## Work instruction
Give again, exactly as written, each line of the material below starting at the line that contains "Instruction: Expand channels" and ending at the line that contains "You are a GUI". Both ends count, and no other line does.
+++
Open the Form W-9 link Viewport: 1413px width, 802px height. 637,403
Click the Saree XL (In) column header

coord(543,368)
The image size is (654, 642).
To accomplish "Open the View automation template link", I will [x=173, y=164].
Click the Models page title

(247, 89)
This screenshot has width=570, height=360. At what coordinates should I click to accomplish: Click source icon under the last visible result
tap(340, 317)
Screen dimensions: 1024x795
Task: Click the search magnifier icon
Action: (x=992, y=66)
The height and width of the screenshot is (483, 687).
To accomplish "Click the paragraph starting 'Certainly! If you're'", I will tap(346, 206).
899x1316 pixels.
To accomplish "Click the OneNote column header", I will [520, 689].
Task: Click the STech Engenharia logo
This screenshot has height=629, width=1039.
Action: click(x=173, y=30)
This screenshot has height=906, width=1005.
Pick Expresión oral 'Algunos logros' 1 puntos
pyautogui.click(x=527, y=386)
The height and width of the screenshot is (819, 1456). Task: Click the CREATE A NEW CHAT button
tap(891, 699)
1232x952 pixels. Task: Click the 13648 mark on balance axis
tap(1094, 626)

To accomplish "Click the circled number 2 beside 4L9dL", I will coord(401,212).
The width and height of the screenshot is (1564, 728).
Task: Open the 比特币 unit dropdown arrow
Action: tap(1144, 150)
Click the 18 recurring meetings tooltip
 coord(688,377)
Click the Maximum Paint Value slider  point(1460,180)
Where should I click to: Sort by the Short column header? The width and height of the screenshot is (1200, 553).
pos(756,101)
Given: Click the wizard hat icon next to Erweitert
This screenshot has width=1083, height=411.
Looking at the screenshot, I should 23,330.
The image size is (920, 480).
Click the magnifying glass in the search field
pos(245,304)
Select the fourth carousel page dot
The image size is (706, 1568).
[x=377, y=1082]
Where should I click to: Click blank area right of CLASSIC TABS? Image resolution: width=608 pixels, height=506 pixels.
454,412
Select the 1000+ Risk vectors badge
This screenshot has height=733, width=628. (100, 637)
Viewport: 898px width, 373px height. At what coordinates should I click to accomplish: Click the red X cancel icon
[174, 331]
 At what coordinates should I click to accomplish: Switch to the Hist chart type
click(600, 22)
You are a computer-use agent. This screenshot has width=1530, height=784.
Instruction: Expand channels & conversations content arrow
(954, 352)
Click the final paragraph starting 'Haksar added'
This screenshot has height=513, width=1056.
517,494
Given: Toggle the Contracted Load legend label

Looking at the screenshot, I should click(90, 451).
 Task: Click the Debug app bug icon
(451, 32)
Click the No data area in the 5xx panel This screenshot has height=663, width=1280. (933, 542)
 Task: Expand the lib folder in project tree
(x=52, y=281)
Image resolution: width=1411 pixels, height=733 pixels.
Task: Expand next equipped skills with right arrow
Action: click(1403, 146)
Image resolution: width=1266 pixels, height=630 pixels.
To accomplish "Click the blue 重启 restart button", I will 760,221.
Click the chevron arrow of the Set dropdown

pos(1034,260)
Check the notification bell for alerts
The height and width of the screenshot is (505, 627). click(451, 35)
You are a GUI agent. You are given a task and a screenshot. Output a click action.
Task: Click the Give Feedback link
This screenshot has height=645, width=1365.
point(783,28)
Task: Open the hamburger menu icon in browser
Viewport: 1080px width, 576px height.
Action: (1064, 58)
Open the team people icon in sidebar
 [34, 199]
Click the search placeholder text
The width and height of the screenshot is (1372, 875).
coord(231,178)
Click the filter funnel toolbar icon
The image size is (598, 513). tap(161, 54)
+++
## Result for this exercise
Instruction: Expand channels & conversations content arrow
(954, 352)
Click the final paragraph starting 'Haksar added'
This screenshot has height=513, width=1056.
517,494
Given: Toggle the Contracted Load legend label

Looking at the screenshot, I should click(90, 451).
 Task: Click the Debug app bug icon
(451, 32)
Click the No data area in the 5xx panel This screenshot has height=663, width=1280. (933, 542)
 Task: Expand the lib folder in project tree
(x=52, y=281)
Image resolution: width=1411 pixels, height=733 pixels.
Task: Expand next equipped skills with right arrow
Action: click(1403, 146)
Image resolution: width=1266 pixels, height=630 pixels.
To accomplish "Click the blue 重启 restart button", I will 760,221.
Click the chevron arrow of the Set dropdown

pos(1034,260)
Check the notification bell for alerts
The height and width of the screenshot is (505, 627). click(451, 35)
You are a GUI agent. You are given a task and a screenshot. Output a click action.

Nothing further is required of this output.